In every given moment, we have everything we need.
Roads not taken are well not taken.
Paths that challenge us lead to the highest good.
Failures tell us we are early on the path of learning and must keep working hard, not that we are on the wrong path.
People enter and leave our lives at the perfect time for the perfect reason, even when it feels oh so wrong.
People who harm or frustrate us teach us timely, necessary lessons.
Injustice opens our eyes to the need for higher potential and leads to greater good.
Everything is exactly as it should be.
The Sunday school lesson I taught the kids at my church this past Sunday focused on the affirmation “What I believe in my heart is what I show in my actions.” The quote came from the A Joyful Path curriculum; their way of saying “For where your treasure is, there your heart will be also.” (Matthew 6:21)
We talked about kids who had accomplished remarkable feats of social justice and outreach. Ryan Hreljac, for example, at the age of 6 planted the seed for Ryan’s Well Foundation. One six-year-old believed in his heart that all people should have access to clean water, and his actions helped to build more than 803 water projects and 1012 latrines to bring safe water and improved sanitation to more than 769,558 people.
Imagine if all of us believed something so simple in our hearts and took actions to help bring it about.

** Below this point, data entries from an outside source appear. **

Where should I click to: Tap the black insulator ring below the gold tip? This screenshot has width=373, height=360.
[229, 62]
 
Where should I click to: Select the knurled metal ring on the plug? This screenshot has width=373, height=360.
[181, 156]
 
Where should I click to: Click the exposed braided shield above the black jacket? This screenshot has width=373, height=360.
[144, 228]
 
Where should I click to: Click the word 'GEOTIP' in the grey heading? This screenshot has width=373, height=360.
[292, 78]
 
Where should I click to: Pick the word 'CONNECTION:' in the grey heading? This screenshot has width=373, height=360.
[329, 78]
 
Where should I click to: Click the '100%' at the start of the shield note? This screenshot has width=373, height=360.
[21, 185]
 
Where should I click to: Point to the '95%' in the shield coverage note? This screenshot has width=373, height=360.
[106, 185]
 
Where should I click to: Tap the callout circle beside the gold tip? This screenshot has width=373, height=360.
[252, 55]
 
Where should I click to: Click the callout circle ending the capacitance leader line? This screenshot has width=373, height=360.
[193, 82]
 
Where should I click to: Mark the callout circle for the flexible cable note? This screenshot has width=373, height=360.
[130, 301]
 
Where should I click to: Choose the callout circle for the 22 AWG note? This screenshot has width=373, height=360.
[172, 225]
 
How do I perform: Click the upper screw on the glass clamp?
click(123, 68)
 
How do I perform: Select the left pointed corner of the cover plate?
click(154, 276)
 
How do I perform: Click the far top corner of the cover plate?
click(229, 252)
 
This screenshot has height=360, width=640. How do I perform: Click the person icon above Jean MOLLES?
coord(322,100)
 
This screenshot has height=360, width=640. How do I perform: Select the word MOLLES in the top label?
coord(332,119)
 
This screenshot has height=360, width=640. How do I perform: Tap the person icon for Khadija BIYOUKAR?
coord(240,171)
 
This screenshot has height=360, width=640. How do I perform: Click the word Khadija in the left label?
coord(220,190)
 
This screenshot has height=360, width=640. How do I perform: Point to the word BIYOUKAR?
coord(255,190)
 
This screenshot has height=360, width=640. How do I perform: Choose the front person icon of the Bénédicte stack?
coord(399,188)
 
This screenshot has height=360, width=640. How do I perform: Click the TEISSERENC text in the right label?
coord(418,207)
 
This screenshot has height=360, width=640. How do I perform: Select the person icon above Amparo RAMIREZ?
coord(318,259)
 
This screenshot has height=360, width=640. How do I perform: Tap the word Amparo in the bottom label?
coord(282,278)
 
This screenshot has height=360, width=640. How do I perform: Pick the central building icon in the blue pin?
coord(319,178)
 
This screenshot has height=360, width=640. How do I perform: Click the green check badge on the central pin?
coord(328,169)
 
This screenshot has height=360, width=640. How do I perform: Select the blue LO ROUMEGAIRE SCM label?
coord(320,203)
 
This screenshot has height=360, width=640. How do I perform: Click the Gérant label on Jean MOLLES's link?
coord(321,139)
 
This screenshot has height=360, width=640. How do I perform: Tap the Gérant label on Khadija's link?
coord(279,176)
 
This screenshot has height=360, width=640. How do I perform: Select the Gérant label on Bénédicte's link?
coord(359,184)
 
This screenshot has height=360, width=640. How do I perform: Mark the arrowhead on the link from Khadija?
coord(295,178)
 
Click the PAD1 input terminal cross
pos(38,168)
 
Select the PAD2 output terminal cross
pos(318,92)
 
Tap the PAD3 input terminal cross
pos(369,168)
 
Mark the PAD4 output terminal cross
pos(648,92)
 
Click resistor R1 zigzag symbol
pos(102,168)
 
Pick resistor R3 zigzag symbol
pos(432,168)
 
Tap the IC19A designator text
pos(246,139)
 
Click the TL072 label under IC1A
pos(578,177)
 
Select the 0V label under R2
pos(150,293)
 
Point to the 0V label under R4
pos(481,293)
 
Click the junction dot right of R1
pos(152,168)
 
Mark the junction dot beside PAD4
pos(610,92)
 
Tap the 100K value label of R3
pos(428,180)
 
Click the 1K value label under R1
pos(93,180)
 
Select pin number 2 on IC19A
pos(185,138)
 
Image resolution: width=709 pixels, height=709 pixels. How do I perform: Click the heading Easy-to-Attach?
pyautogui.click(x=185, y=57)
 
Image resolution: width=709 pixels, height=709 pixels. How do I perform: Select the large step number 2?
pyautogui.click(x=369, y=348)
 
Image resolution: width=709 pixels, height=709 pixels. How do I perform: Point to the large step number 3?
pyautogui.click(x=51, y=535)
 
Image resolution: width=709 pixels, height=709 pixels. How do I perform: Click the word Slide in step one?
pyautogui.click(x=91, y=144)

When I returned home that day, I clicked into the Poetry to Inspire blog to read Jean Kay’s poem “The Power of One.” She included a series of pictures of thousands of snow geese gathered in a farmer’s field enjoying tranquil peace, only to be disturbed by an eagle. (See it here: http://poetrytoinspire.wordpress.com/2013/11/03/the-power-of-one)
Do you remember a time when one disruptive presence barged in to destroy the productive peace of a large contented group?
Sometimes I feel I don’t have much power to affect change in the world. What can little old me do to make a difference? But we all hold much more power than we realize—to help others or to disturb others.